[begin DATA]
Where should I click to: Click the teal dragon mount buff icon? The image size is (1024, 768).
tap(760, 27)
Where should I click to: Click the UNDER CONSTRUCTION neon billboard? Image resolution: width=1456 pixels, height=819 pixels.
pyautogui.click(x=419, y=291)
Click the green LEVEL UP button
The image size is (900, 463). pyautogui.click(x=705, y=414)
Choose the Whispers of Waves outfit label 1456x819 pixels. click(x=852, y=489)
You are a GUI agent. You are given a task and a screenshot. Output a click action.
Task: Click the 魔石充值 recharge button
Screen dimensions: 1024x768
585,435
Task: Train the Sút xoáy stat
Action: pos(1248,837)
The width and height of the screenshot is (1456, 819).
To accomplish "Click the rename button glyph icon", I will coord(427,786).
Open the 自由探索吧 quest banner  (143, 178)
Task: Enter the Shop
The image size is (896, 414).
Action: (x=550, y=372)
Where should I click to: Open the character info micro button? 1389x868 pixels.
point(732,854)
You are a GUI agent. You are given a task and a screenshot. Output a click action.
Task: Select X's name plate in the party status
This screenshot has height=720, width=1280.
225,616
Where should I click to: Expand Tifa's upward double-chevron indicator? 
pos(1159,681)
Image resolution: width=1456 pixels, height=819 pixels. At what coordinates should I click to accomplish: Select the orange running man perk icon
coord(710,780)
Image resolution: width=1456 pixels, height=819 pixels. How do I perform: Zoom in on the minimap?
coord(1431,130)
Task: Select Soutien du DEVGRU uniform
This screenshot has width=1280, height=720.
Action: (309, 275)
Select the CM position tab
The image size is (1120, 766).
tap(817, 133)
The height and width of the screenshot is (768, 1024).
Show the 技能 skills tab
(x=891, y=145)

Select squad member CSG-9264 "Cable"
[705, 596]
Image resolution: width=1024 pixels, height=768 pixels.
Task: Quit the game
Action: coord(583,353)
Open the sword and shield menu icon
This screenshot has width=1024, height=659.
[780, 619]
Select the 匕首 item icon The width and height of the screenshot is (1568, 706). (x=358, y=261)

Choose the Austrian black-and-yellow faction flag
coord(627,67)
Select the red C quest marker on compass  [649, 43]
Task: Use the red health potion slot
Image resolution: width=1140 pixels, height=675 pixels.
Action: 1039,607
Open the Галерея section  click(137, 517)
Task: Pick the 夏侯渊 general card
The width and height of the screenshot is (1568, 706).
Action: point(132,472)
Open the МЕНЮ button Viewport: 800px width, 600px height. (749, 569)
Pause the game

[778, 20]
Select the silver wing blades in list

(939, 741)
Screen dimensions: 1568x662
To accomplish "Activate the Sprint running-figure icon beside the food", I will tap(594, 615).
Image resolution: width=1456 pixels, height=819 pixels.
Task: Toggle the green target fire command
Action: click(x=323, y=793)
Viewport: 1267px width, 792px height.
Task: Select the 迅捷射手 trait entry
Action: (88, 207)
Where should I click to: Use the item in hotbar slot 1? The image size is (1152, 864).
[end DATA]
**THE EXERCISE**: Reproduce the entire listing above verbatim, line for line, with no alterations.

**THE SOLUTION**:
Where should I click to: Click the teal dragon mount buff icon? The image size is (1024, 768).
tap(760, 27)
Where should I click to: Click the UNDER CONSTRUCTION neon billboard? Image resolution: width=1456 pixels, height=819 pixels.
pyautogui.click(x=419, y=291)
Click the green LEVEL UP button
The image size is (900, 463). pyautogui.click(x=705, y=414)
Choose the Whispers of Waves outfit label 1456x819 pixels. click(x=852, y=489)
You are a GUI agent. You are given a task and a screenshot. Output a click action.
Task: Click the 魔石充值 recharge button
Screen dimensions: 1024x768
585,435
Task: Train the Sút xoáy stat
Action: pos(1248,837)
The width and height of the screenshot is (1456, 819).
To accomplish "Click the rename button glyph icon", I will coord(427,786).
Open the 自由探索吧 quest banner  (143, 178)
Task: Enter the Shop
The image size is (896, 414).
Action: (x=550, y=372)
Where should I click to: Open the character info micro button? 1389x868 pixels.
point(732,854)
You are a GUI agent. You are given a task and a screenshot. Output a click action.
Task: Select X's name plate in the party status
This screenshot has height=720, width=1280.
225,616
Where should I click to: Expand Tifa's upward double-chevron indicator? 
pos(1159,681)
Image resolution: width=1456 pixels, height=819 pixels. At what coordinates should I click to accomplish: Select the orange running man perk icon
coord(710,780)
Image resolution: width=1456 pixels, height=819 pixels. How do I perform: Zoom in on the minimap?
coord(1431,130)
Task: Select Soutien du DEVGRU uniform
This screenshot has width=1280, height=720.
Action: (309, 275)
Select the CM position tab
The image size is (1120, 766).
tap(817, 133)
The height and width of the screenshot is (768, 1024).
Show the 技能 skills tab
(x=891, y=145)

Select squad member CSG-9264 "Cable"
[705, 596]
Image resolution: width=1024 pixels, height=768 pixels.
Task: Quit the game
Action: coord(583,353)
Open the sword and shield menu icon
This screenshot has width=1024, height=659.
[780, 619]
Select the 匕首 item icon The width and height of the screenshot is (1568, 706). (x=358, y=261)

Choose the Austrian black-and-yellow faction flag
coord(627,67)
Select the red C quest marker on compass  [649, 43]
Task: Use the red health potion slot
Image resolution: width=1140 pixels, height=675 pixels.
Action: 1039,607
Open the Галерея section  click(137, 517)
Task: Pick the 夏侯渊 general card
The width and height of the screenshot is (1568, 706).
Action: point(132,472)
Open the МЕНЮ button Viewport: 800px width, 600px height. (749, 569)
Pause the game

[778, 20]
Select the silver wing blades in list

(939, 741)
Screen dimensions: 1568x662
To accomplish "Activate the Sprint running-figure icon beside the food", I will tap(594, 615).
Image resolution: width=1456 pixels, height=819 pixels.
Task: Toggle the green target fire command
Action: click(x=323, y=793)
Viewport: 1267px width, 792px height.
Task: Select the 迅捷射手 trait entry
Action: (88, 207)
Where should I click to: Use the item in hotbar slot 1? The image size is (1152, 864).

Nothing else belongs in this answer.